Permanent Magnets for Low Back Pain
Clinical Briefs
With Comments from John La Puma, MD, FACP
Permanent Magnets for Low Back Pain
July 2000; Volume 3; 83-84
Source: Collacott EA, et al. Bipolar permanent magnets for the treatment of chronic low back pain: A pilot study. JAMA 2000;283:1322-1325.
Chronic low back pain is one of the most prevalent and costly medical conditions in the United States. Permanent magnets have become a popular treatment for various musculoskeletal conditions, including low back pain, despite little scientific support for therapeutic benefit.
To compare the effectiveness of one type of therapeutic magnet, a bipolar permanent magnet, with a matching placebo device for patients with chronic low back pain, we conducted a randomized, double-blind, placebo-controlled, crossover pilot study from February 1998 to May 1999 in an ambulatory care physical medicine and rehabilitation clinic at a Veterans Affairs hospital.
The trial included 19 men and one woman with stable low back pain of 19 years’ mean duration, with no past use of magnet therapy for low back pain. Twenty patients were determined to provide 80% power in the study at P < 0.05 to detect a difference of two points (the difference believed to be clinically significant) on a visual analog scale (VAS).
For each patient, real and sham bipolar permanent magnets were applied on alternate weeks for six hours per day, three days per week for one week, with a one-week washout period between the two treatment weeks.
We assessed pretreatment and posttreatment pain intensity on a VAS; sensory and affective components of pain on the Pain Rating Index (PRI) of the McGill Pain Questionnaire; and range of motion (ROM) measurements of the lumbosacral spine, compared by real vs. sham treatment.
Mean VAS scores declined by 0.49 (SD, 0.96) points for real magnet treatment and by 0.44 (SD, 1.4) points for sham treatment (P = 0.90). No statistically significant differences were noted in the effect between real and sham magnets with any of the other outcome measures (ROM, P = 0.66; PRI, P = 0.55).
We conclude that application of one variety of permanent magnet had no effect on our small group of subjects with chronic low back pain.
COMMENT
Magnets are everywhere—in belts, shoes, hair bands, and ace wraps. They have real attraction: they’re inexpensive to make, have a lot of flexibility, and are as available as the nearest home refrigerator, or Sports Authority.
For all the money that’s being spent and made on magnets, one would think that data would exist to prove their helpfulness. But alas, supportive data remain elusive, despite the NIH Center for Complementary and Alternative Medicine’s grant to investigators at the University of Virginia to study magnet treatment for fibromyalgia.
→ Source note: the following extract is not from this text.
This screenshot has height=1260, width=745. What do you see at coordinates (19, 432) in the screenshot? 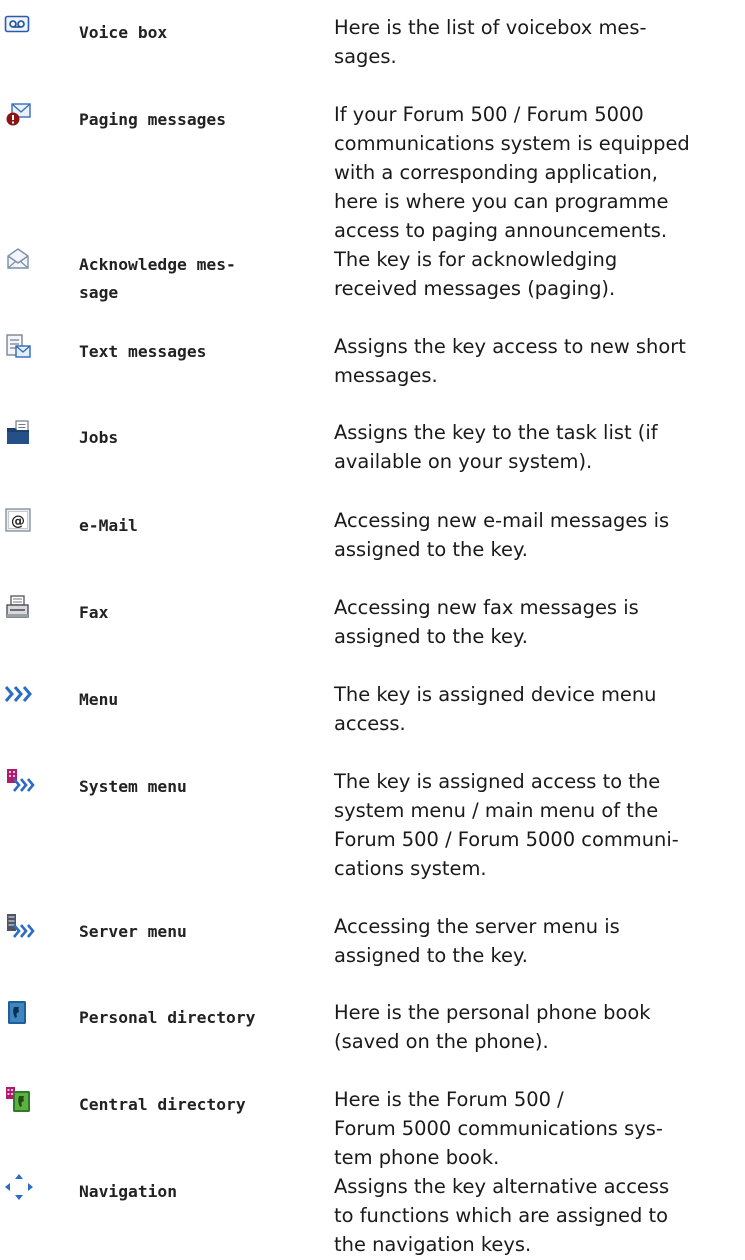
I see `jobs-folder-icon` at bounding box center [19, 432].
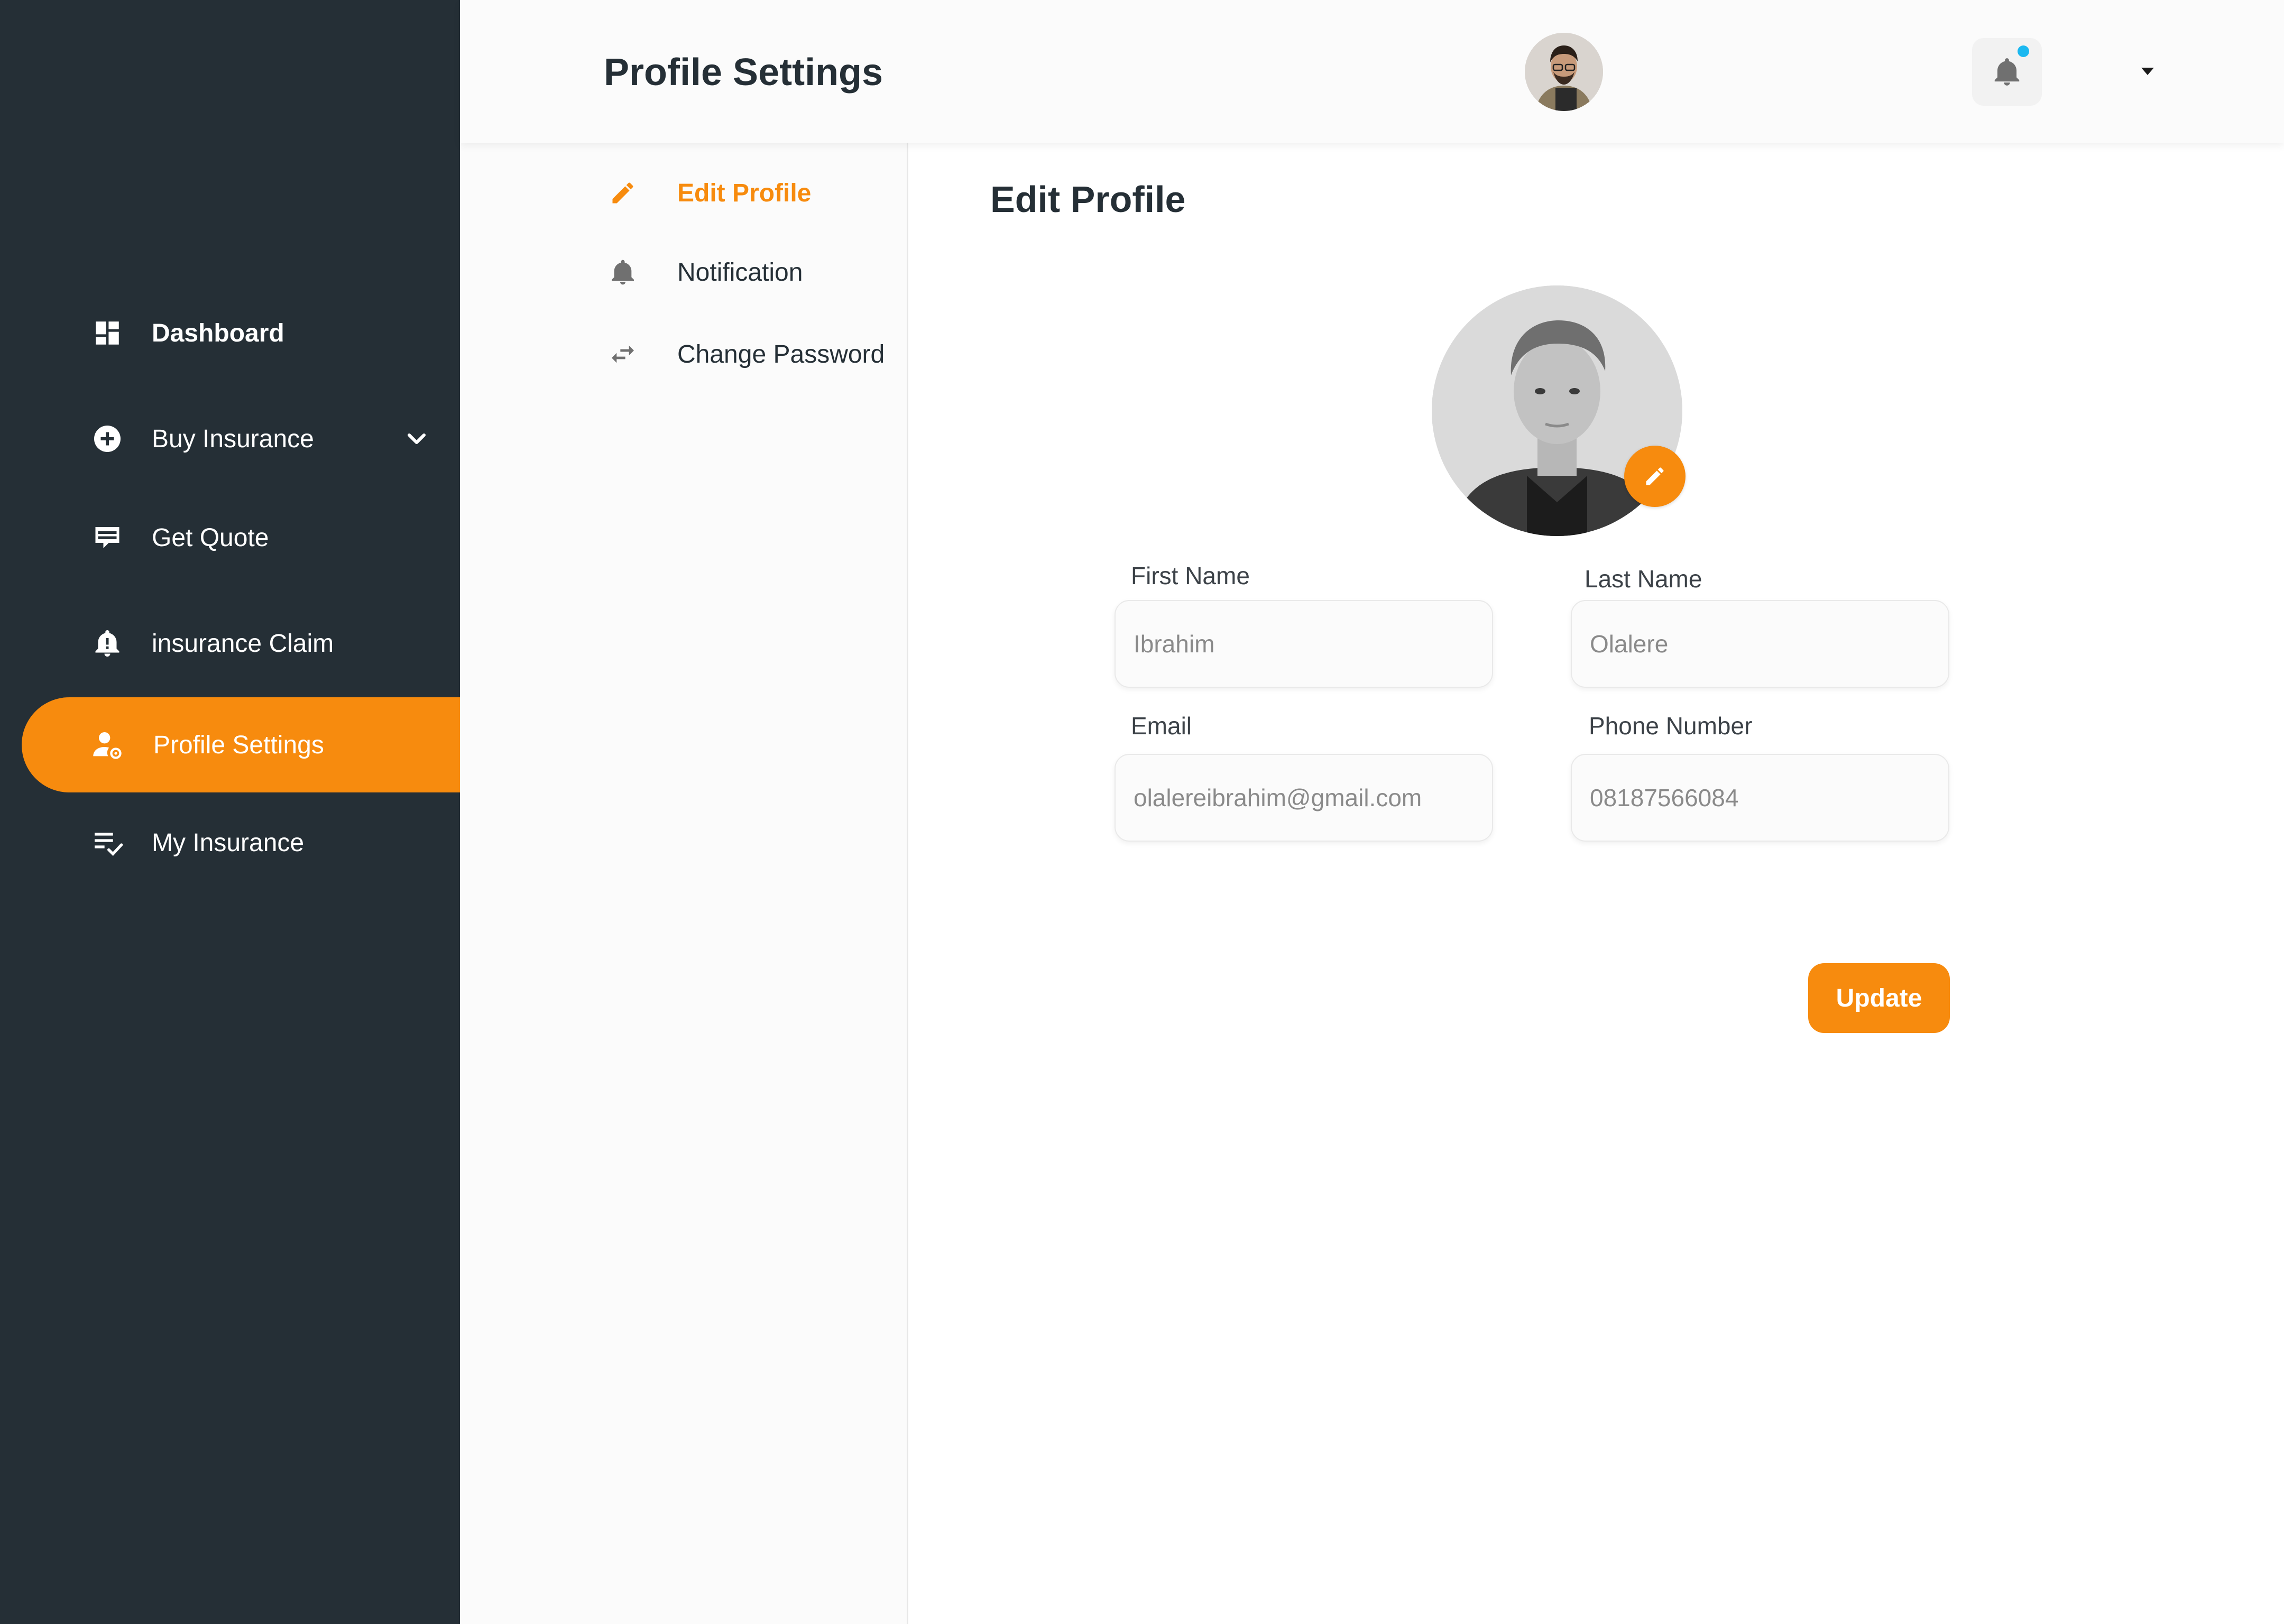 This screenshot has width=2284, height=1624. What do you see at coordinates (1879, 998) in the screenshot?
I see `update-button: Update` at bounding box center [1879, 998].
They will get no help from these data.
Of course, this is only a pilot study. But relatively few Americans use magnet therapy for low back pain, and Consumer Reports suggests that those who do are less happy with it than just about everything else, from prescription drugs to herbal supplements to chiropractic treatment.
Recommendation
Patients with low back pain attracted to magnets should save their money. Advise them to spend it on exercise: If exercise were a pill, it would be called penicillin. Weight management, chiropractic treatment, and physical therapy are the next best options.